==== RECORDED DATA
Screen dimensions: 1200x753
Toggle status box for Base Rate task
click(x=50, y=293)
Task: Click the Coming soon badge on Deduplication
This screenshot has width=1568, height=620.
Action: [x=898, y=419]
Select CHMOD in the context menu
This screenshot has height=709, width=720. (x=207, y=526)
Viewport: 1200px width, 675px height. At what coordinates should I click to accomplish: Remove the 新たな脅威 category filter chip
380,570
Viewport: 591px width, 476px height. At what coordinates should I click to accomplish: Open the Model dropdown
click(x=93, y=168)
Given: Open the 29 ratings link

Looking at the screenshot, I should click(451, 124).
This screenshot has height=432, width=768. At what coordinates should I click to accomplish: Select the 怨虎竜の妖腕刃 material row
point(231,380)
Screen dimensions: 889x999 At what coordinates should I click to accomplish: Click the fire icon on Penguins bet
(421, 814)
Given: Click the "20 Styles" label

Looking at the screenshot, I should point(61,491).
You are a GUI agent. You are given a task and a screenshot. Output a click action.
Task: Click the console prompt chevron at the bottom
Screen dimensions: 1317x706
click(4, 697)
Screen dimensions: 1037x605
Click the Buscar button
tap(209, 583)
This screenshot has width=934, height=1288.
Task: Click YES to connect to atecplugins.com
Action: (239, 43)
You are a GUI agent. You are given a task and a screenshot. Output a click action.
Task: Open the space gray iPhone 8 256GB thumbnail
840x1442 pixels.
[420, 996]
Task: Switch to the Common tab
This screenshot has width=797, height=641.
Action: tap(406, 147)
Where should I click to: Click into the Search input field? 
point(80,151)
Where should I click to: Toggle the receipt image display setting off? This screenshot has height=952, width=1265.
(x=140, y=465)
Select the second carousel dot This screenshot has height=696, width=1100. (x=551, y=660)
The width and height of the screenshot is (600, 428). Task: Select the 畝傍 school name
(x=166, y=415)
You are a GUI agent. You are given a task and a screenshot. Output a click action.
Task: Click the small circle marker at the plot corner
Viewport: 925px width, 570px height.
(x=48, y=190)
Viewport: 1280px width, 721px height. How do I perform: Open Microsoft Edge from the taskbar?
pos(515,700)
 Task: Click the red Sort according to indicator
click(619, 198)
========
→ **ABOUT THIS TASK**
Your task is to repeat every entry above exactly.

→ **SOLVED EXERCISE**
Screen dimensions: 1200x753
Toggle status box for Base Rate task
click(x=50, y=293)
Task: Click the Coming soon badge on Deduplication
This screenshot has width=1568, height=620.
Action: [x=898, y=419]
Select CHMOD in the context menu
This screenshot has height=709, width=720. (x=207, y=526)
Viewport: 1200px width, 675px height. At what coordinates should I click to accomplish: Remove the 新たな脅威 category filter chip
380,570
Viewport: 591px width, 476px height. At what coordinates should I click to accomplish: Open the Model dropdown
click(x=93, y=168)
Given: Open the 29 ratings link

Looking at the screenshot, I should click(451, 124).
This screenshot has height=432, width=768. At what coordinates should I click to accomplish: Select the 怨虎竜の妖腕刃 material row
point(231,380)
Screen dimensions: 889x999 At what coordinates should I click to accomplish: Click the fire icon on Penguins bet
(421, 814)
Given: Click the "20 Styles" label

Looking at the screenshot, I should point(61,491).
You are a GUI agent. You are given a task and a screenshot. Output a click action.
Task: Click the console prompt chevron at the bottom
Screen dimensions: 1317x706
click(4, 697)
Screen dimensions: 1037x605
Click the Buscar button
tap(209, 583)
This screenshot has width=934, height=1288.
Task: Click YES to connect to atecplugins.com
Action: (239, 43)
You are a GUI agent. You are given a task and a screenshot. Output a click action.
Task: Open the space gray iPhone 8 256GB thumbnail
840x1442 pixels.
[420, 996]
Task: Switch to the Common tab
This screenshot has width=797, height=641.
Action: tap(406, 147)
Where should I click to: Click into the Search input field? 
point(80,151)
Where should I click to: Toggle the receipt image display setting off? This screenshot has height=952, width=1265.
(x=140, y=465)
Select the second carousel dot This screenshot has height=696, width=1100. (x=551, y=660)
The width and height of the screenshot is (600, 428). Task: Select the 畝傍 school name
(x=166, y=415)
You are a GUI agent. You are given a task and a screenshot. Output a click action.
Task: Click the small circle marker at the plot corner
Viewport: 925px width, 570px height.
(x=48, y=190)
Viewport: 1280px width, 721px height. How do I perform: Open Microsoft Edge from the taskbar?
pos(515,700)
 Task: Click the red Sort according to indicator
click(619, 198)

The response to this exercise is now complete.